Page text:
Parliament will hold the first part of Budget Session from January 29 to February 15, during which the Union Budget 2021 will be presented on February 1. The second part of the Budget Session will begin March 8. The Economic Survey will be tabled on January 29. Both Houses of Parliament will function for four hours each day during the session, sources told News18.

The session is likely to witness chaotic scenes over the farmers’ protests against agri reforms, with the government deciding to do away with the Winter Session last year in view of the Covid-19 pandemic. The Monsoon Session, during which the contentious agri-marketing bills were passed, was also curtailed after several MPs, including ministers, tested positive for the novel coronavirus disease.

In unprecedented precautions, both Houses convened during Monsoon Session at different times to ensure social distancing. The session also saw the House doing away with the Question Hour in which members ask supplementary questions from the government. To maintain social distancing norms during the session, members of Lok Sabha were also seated in the Rajya Sabha chamber and the visitors' gallery just above the Lok Sabha chamber. Rajya Sabha also followed a similar practice. Fibre glass shields were placed in front of each bench and on the side of the members who were not allowed to speak while standing up to avoid any possible spread of COVID-19 infection.

Similar precautions are likely to be followed in the upcoming session which will take place as India rolls out one of the world's largest adult vaccination drives. All eyes will, however, be on the post-pandemic budget to be unveiled by finance minister Nirmala Sitharaman. The minister has promised a "never before" like Union Budget as the government looks to steer the pandemic-battered economy and push growth.

While investment in health, medical Research & Development (R&D) and developing greater skills to handle telemedicine is going to be critical, livelihood challenges would have to be seen in a newer canvas with newer perspective on vocational training and skill development.

Extracted records:
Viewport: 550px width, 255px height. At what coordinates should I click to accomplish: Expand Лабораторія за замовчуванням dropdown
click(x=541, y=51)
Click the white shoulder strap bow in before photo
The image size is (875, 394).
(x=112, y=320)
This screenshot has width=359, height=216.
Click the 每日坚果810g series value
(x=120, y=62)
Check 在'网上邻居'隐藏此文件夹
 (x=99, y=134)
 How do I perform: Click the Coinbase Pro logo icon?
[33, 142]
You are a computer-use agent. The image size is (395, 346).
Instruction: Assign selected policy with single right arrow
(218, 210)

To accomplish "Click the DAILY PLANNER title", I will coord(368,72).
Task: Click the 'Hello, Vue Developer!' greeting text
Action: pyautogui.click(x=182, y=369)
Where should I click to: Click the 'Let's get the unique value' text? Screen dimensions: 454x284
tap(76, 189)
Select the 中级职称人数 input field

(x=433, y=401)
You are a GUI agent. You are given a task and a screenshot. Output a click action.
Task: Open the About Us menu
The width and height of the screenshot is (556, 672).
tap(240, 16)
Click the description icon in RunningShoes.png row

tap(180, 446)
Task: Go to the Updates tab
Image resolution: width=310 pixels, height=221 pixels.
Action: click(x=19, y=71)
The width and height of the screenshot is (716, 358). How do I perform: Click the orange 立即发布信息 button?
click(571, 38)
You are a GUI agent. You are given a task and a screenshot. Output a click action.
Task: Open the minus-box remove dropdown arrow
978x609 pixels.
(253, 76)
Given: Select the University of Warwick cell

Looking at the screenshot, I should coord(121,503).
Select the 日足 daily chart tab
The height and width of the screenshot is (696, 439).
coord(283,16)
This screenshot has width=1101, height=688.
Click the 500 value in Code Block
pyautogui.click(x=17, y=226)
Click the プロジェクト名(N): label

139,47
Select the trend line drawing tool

Tasks to carry out:
• A. Say whether each statement agrees with the text on Parliament's Budget Session, answering yes or no and quoting the words that decide it.
(i) The Union Budget 2021 will be presented on February 1.
(ii) Parliament held its Winter Session last year.
(iii) During the Monsoon Session, members could speak while standing.
• B. Using the text on Parliament's Budget Session, answer each question.
(i) On what date will the Economic Survey be tabled?
(ii) How many hours each day will both Houses function during the session?
(iii) Who will unveil the post-pandemic budget?
The lines have nothing to do with the text on Parliament's Budget Session.

Answers by task:
• A.
(i) Yes: "the Union Budget 2021 will be presented on February 1"
(ii) No: "the government deciding to do away with the Winter Session last year"
(iii) No: "who were not allowed to speak while standing up"

• B.
(i) January 29
(ii) Four hours
(iii) Finance minister Nirmala Sitharaman